Photo by WhereTheRoadGoes

Check Out the National Arts Festival in South Africa

Insider Guides Art + Architecture
by Richard Stupart Jun 1, 2012
It’s not all safaris and crime.

GRAHAMSTOWN IN WINTER is freezing, but it doesn’t stop the artists. Or the tens of thousands of other people who descend on the otherwise unremarkable hamlet of Grahamstown in South Africa’s Eastern Cape for the country’s annual National Arts Festival. It’s rolling around again this year from 28 June to 8 July, and it’s worth a scenic detour if you’re in the country.

It’s rolling around again this year from 28 June to 8 July, and it’s worth a scenic detour if you’re in the country.
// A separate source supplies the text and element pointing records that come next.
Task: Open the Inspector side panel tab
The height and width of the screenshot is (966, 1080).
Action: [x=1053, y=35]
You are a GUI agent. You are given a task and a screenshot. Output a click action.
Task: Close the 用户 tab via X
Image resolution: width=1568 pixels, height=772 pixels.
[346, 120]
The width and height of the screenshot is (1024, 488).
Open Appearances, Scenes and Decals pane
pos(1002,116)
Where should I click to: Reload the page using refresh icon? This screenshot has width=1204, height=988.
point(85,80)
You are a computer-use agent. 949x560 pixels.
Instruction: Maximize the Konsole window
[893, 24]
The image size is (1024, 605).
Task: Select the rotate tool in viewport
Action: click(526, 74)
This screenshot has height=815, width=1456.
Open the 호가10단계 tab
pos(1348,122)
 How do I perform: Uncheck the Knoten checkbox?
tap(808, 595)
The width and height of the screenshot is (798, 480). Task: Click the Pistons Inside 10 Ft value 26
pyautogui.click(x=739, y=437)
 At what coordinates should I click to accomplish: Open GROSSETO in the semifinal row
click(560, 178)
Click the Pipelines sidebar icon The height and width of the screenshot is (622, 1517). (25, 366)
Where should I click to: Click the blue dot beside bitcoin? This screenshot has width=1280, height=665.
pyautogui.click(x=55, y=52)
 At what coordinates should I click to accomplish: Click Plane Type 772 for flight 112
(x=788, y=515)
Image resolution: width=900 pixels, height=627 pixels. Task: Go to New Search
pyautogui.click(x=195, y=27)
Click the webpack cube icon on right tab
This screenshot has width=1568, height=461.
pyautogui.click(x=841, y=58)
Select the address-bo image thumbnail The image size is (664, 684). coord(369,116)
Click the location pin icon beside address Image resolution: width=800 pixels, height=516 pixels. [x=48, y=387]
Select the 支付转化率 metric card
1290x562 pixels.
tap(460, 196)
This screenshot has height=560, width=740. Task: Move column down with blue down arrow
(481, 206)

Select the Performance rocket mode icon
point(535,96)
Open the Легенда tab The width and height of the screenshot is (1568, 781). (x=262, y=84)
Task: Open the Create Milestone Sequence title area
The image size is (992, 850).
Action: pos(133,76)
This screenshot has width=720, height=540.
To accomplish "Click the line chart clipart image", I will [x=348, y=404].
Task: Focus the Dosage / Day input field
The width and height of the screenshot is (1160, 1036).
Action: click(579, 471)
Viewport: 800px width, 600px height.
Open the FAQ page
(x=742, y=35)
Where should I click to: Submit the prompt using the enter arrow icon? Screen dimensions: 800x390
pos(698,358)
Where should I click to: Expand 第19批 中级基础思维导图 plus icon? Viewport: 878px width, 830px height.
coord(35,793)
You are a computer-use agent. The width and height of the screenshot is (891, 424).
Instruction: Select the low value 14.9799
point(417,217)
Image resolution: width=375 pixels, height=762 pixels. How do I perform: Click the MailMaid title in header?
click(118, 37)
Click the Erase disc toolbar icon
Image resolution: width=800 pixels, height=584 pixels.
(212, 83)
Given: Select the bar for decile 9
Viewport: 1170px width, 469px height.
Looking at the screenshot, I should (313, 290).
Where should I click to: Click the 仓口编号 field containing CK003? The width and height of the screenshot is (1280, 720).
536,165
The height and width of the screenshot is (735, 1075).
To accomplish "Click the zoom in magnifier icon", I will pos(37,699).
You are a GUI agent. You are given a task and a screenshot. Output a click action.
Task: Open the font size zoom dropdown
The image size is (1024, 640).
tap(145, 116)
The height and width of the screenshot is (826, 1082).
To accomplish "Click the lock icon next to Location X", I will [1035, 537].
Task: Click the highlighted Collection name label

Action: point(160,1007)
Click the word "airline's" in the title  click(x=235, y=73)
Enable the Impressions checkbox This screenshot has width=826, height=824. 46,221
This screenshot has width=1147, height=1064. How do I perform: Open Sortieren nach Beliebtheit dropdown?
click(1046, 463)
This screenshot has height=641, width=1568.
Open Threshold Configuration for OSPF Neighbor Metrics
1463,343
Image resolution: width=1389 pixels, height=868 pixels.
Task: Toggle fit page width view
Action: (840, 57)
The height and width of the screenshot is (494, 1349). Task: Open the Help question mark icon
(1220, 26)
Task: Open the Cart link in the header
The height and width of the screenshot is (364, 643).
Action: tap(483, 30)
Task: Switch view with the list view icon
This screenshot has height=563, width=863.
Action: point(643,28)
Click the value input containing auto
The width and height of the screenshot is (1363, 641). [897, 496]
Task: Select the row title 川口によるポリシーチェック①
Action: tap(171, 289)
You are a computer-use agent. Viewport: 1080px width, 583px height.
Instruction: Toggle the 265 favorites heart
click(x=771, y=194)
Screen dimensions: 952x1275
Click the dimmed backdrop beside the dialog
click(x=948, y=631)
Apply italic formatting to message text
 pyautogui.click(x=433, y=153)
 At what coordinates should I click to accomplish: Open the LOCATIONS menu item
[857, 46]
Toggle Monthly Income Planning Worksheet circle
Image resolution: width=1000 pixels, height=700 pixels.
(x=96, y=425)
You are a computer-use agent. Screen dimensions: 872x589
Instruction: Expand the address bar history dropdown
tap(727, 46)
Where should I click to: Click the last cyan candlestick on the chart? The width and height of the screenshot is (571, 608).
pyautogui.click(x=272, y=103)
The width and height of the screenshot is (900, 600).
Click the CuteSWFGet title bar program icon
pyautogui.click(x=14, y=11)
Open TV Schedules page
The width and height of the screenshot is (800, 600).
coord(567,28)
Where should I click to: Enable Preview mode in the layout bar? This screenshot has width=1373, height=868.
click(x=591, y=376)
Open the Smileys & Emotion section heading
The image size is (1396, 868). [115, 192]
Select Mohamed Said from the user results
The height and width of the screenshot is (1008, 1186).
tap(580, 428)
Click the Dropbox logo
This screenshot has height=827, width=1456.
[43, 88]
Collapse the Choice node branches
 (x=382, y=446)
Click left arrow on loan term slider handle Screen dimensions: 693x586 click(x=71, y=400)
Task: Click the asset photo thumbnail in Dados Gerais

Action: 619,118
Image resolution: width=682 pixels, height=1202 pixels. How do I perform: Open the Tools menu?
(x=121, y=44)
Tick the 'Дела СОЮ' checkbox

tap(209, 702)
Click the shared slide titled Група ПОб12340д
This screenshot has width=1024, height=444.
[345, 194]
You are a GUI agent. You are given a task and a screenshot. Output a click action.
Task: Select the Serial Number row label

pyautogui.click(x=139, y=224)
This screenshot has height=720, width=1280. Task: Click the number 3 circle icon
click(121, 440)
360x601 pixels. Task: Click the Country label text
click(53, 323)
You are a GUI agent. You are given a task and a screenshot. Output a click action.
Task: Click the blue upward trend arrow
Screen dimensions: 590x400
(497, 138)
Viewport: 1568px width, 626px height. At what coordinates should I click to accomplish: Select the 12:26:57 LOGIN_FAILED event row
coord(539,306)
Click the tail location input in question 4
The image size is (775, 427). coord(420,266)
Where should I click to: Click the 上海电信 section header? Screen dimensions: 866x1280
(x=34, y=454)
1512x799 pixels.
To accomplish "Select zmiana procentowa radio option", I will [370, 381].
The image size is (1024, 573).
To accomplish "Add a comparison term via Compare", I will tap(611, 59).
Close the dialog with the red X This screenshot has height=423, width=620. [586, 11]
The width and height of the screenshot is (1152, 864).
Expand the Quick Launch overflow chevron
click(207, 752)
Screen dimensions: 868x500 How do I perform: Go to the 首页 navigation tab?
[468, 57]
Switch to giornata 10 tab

Last year you could get yourself kidnapped by the army (it was performance art, I swear), cover a lamppost in knitting, or hang out with craftsmen from as far afield as Ethiopia and Senegal down in the market district. Or move beyond the daily hijinks to watch much darker performances and installations by the country’s best and brightest before heading over to the jazz arena to catch legend Sibongile Khumalo live.

Many of the performances arrive at the arts festival as polished, huge-budget productions. Others, like the festival’s 2011 closing act, Machitún (below), simply blew in from Argentina and polished up psychedelically on arrival.

So if you’ll be in South Africa near the end of June, the lions and elephant will wait. The artists probably won’t.